To directly answer the prompt based on the absence of the requested information in the provided text:
- A table of acceptance criteria and the reported device performance: This information is not presented in a formal table with specific numerical acceptance criteria and reported performance values for an AI/algorithm. The document lists "Tests" (e.g., Functional verification, Cadaveric test, Biomechanical tests) but does not provide quantitative acceptance criteria or detailed numerical results for each test. Instead, it refers to the outcome generally as "Mechanical and various performance testing confirms the Cranial LOOP L and Cranial LOOP XL Cranial Bone Fixation System performs as intended and is substantially equivalent to the predicate device."
- Sample sizes used for the test set and the data provenance: Not applicable to an AI test set. For the physical device testing:
- Functional verification: Implied that individual units were tested, but specific sample sizes are not explicitly stated (e.g., "A load was applied").
- Cadaveric test: "Three different craniotomies were tested." (Provenance: not specified, presumably in a lab setting).
- Accelerated aging test: "5 samples" for 'Blister seal strength', 'Leak integrity', 'Sterility', 'Tensile strength'.

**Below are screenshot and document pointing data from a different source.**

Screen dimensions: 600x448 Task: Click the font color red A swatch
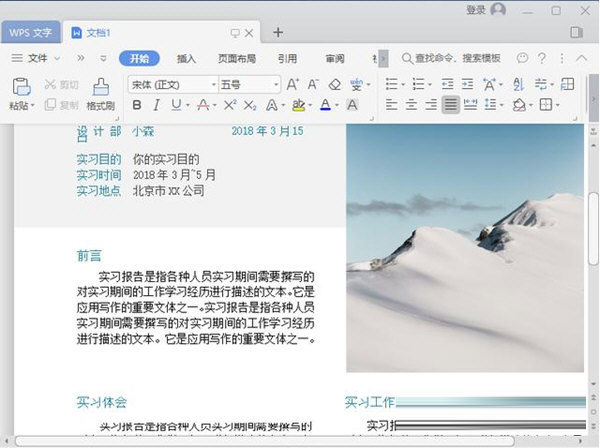324,105
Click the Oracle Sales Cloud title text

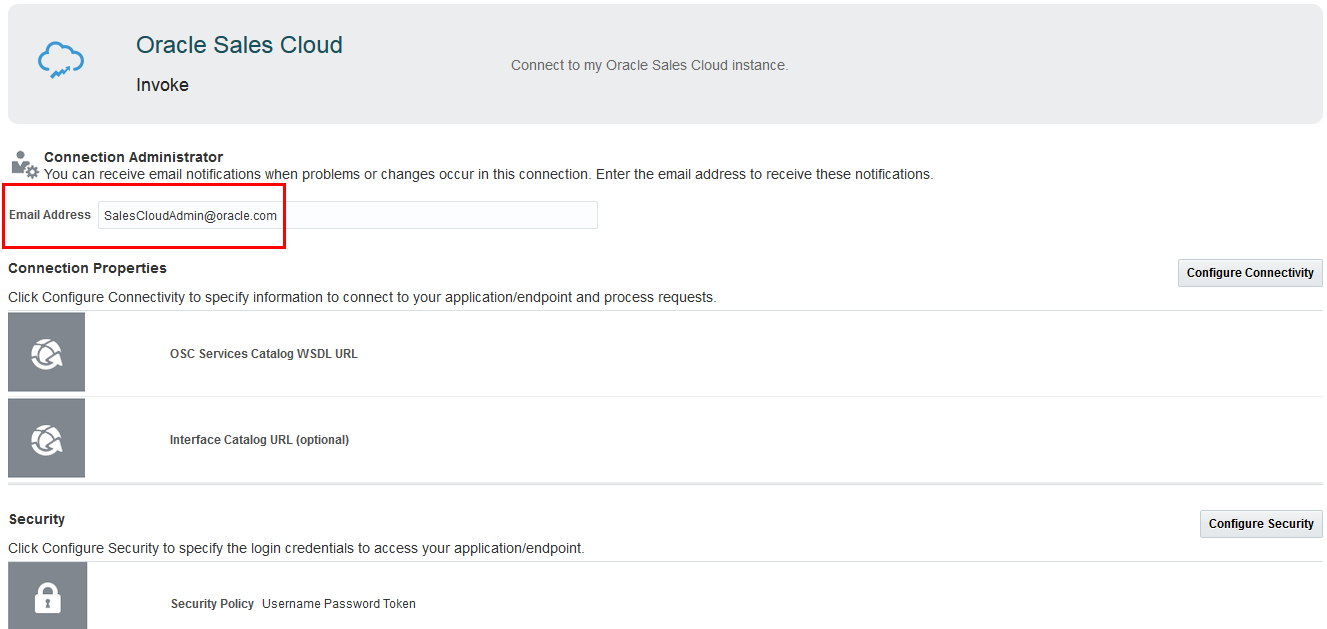[x=239, y=45]
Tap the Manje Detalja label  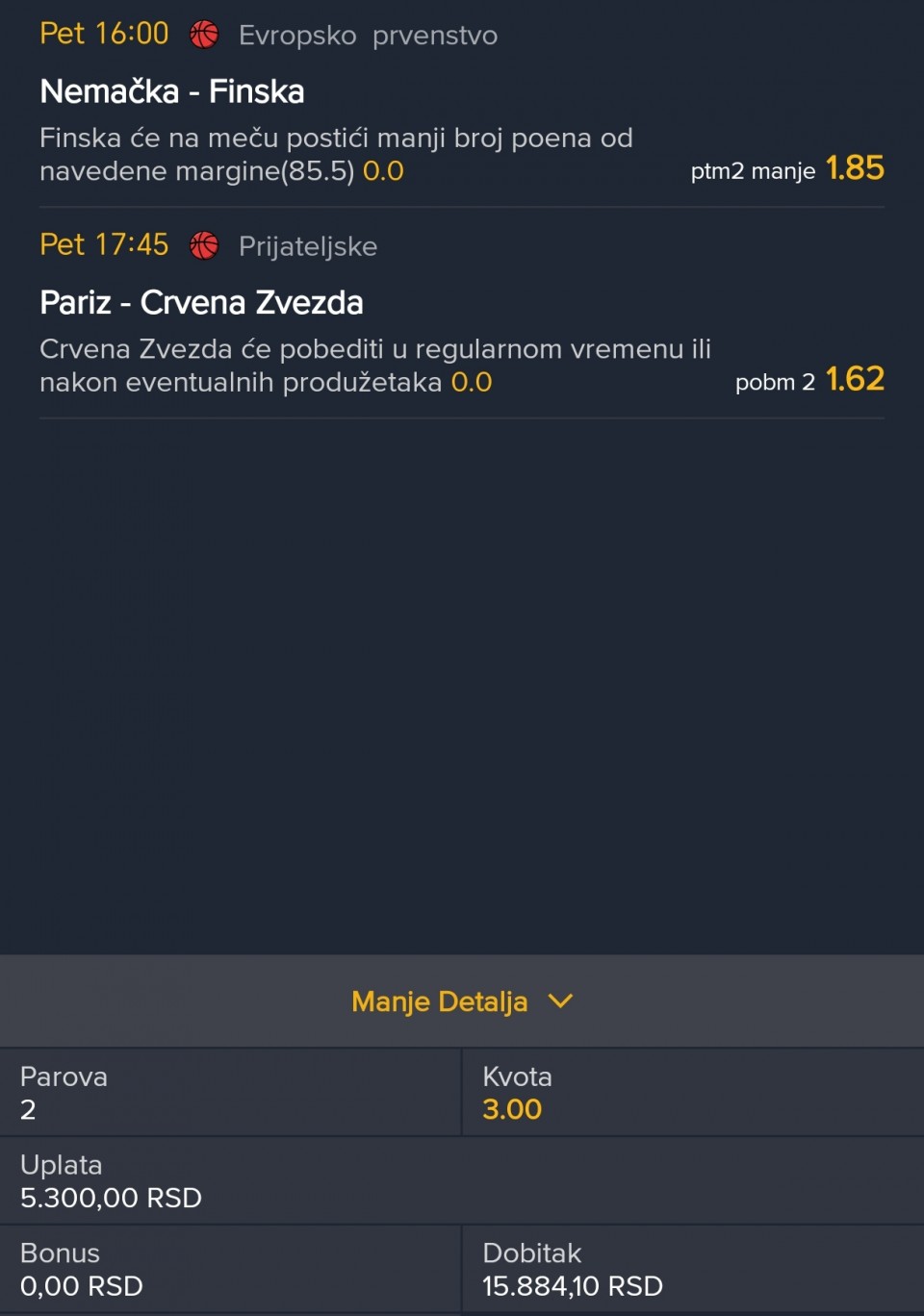tap(440, 1001)
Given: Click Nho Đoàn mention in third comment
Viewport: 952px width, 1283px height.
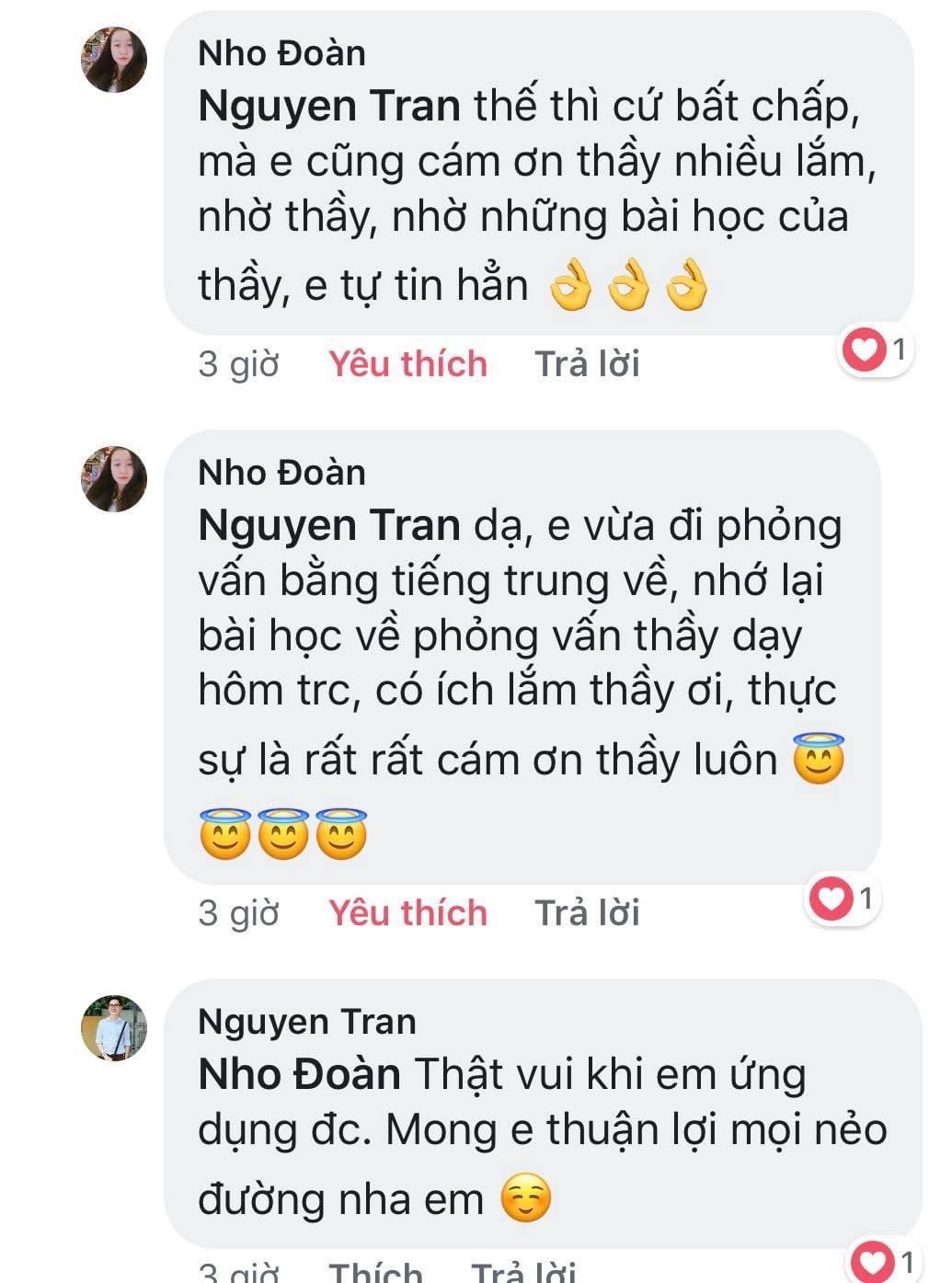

- Number of experts used to establish the ground truth for the test set and the qualifications of those experts: Not applicable. Ground truth for a physical device is established through engineering and performance testing against defined specifications, not expert consensus on data like images.
- Adjudication method (e.g., 2+1, 3+1, none) for the test set: Not applicable.
- If a multi-reader multi-case (MRMC) comparative effectiveness study was done, If so, what was the effect size of how much human readers improve with AI vs without AI assistance: Not applicable. This device is not an AI.
- If a standalone (i.e. algorithm only without human-in-the-loop performance) was done: Not applicable.
- The type of ground truth used (expert consensus, pathology, outcomes data, etc): For this physical device, "ground truth" refers to engineering specifications, physical properties, and performance against those specifications (e.g., "breaking strength," "adaptation to different cranium curvatures," "strength to bone flap compression"), assessed through standardized, non-clinical mechanical and biological testing.
- The sample size for the training set: Not applicable. There is no training set for a physical implantable device.
- How the ground truth for the training set was established: Not applicable.
§ 882.5250 Burr hole cover.
(a)
Identification. A burr hole cover is a plastic or metal device used to cover or plug holes drilled into the skull during surgery and to reattach cranial bone removed during surgery.(b)
Classification. Class II (performance standards).